6 Ways You Can Support Indian Art

Most Indian art forms are the visual expression of a particular sub-culture or community. By supporting the local art of a region, you can better understand historical and traditional characteristics of its people. India’s list of traditional arts include Warli, Pichhwai, Mughal Miniature, Phad, Kalamkari, and Tanjore, among others. These beautiful but overlooked art forms need the support of their community, government and cultural institutions to find their footing in the modern world. 

So, how can YOU help? We have made a brief list of actions that will help you do your part in supporting folk art and artisans!


1. Purchase Handmade


Terracotta Lakshmi and Ganesha

Terracotta Lakshmi and Ganesha


Purchasing handmade art is a great way to support Indian artists and a sustainable way to prolong the traditional livelihoods of artisans. By consciously choosing to purchase handmade products, you will find that the products you buy are often superior in quality and made with a lot of care and attention. Look up local artisanal events or online marketplaces to buy directly from artists. Eventually, you will end up owning pieces of art that are truly special and memorable to you!


2. Don’t Bargain


6 Ways You Can Support Indian Art


Perhaps a well-known tip in Indian guidebooks is teaching tourists the art of bargaining. Sometimes, this might be handy advice to avoid scammers, but at the same time, it could result in an artisan not getting fair remuneration for their work. As a rule of thumb, practice not haggling for a few rupees when buying traditional handcrafted pieces. Remember, art is a form of self-expression, and an artist puts a lot of personal effort and creativity into creating each piece!


3. Start a Collection


Gond Art Wall by MeMeraki

Gond Art Wall by MeMeraki


Once you get an in-depth understanding of what you like, you can start your collection of Indian art! Collecting folk art is a great way to support traditional arts. Your art collection can be about a social theme you enjoy or an art form you like. Additionally, more expensive purchases can be an investment for the future. Your collection will help sustain the market for Indian art and might encourage artists to welcome innovations to their style. There has already been a surge of interest in the traditional Indian art space, so hop on board! Make sure you do your research and find reputable sources to buy your artworks


4. Spread Digital Love


Kathaa Festival 2021

Indian Art on Hong Kong Walls. Kathaa Festival 2021


Using your social media platforms to share and promote the work of traditional artists can help increase their visibility in the digital world. It can help them get discovered and progressively get more opportunities. You can attend exhibitions, festivals, and events celebrating Indian art as a show of support for your country's rich cultural heritage. Whenever you attend such an event or purchase a traditional artwork– make sure to credit the artist in your social media posts!


5. Know Your State


Map of Odisha, India


Want to know something interesting? It is very likely that you live in a state that has art forms that are thousands of years old! Art is an integral part of most past and living cultures. A great way to get to know about the art forms from your state is to look up government art and culture initiatives, where you might find traditional art and artists from every region. (We have simplified that process and made a list of celebrated traditional art forms and artists from India!)

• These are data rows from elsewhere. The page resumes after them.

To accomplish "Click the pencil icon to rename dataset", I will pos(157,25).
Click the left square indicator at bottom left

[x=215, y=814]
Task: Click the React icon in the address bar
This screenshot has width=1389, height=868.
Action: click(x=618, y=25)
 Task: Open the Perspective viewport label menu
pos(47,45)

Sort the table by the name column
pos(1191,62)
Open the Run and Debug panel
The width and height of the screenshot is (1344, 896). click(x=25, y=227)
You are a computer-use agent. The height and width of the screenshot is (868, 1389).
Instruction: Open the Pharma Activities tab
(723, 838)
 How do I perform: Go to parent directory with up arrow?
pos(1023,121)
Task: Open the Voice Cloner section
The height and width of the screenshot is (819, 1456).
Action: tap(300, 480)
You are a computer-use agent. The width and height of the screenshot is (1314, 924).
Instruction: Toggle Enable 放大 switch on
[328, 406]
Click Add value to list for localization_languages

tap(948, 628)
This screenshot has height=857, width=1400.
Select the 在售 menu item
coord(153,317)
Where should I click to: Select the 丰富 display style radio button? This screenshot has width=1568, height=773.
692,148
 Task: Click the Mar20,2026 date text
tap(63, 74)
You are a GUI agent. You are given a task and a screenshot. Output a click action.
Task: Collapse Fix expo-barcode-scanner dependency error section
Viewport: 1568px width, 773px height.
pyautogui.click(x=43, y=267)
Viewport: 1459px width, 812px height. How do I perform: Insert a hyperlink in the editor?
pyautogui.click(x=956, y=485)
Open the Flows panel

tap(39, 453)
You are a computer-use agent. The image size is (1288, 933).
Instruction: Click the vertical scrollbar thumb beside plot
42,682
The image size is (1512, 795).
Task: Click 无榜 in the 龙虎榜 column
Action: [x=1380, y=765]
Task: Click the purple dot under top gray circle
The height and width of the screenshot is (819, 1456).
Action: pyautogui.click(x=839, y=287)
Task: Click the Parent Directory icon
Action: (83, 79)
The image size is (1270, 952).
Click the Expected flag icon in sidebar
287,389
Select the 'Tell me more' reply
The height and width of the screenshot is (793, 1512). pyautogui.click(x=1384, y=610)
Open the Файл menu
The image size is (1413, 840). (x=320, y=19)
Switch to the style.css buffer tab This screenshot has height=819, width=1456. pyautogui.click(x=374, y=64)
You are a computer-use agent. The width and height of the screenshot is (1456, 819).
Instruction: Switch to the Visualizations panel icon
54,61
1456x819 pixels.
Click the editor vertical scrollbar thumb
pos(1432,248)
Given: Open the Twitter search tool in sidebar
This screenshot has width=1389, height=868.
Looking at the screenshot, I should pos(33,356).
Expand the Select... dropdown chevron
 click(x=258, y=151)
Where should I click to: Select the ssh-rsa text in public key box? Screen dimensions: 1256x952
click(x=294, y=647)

Not just that, but you can also learn about traditional Indian art forms from your elders. They might have witnessed (or participated) to your culture’s artistic traditions. 


6. Learn An Art Form


Tanjore Workshop in Mumbai


The beautiful thing about most Indian art is that it is highly sustainable and community-oriented. Beginners are not just welcomed but embraced with open arms! Participating in an Indian art form can be a way to explore your creativity and tune out the world. Who knows? Maybe you will make the centerpiece of your living room or a museum (if you are that good)! Ultimately, this can be a rewarding experience for people who enjoy creative pursuits. It doesn't matter if you whip out a pair of Sanjhi scissors or fabric paints for your Kalamkari– just get started!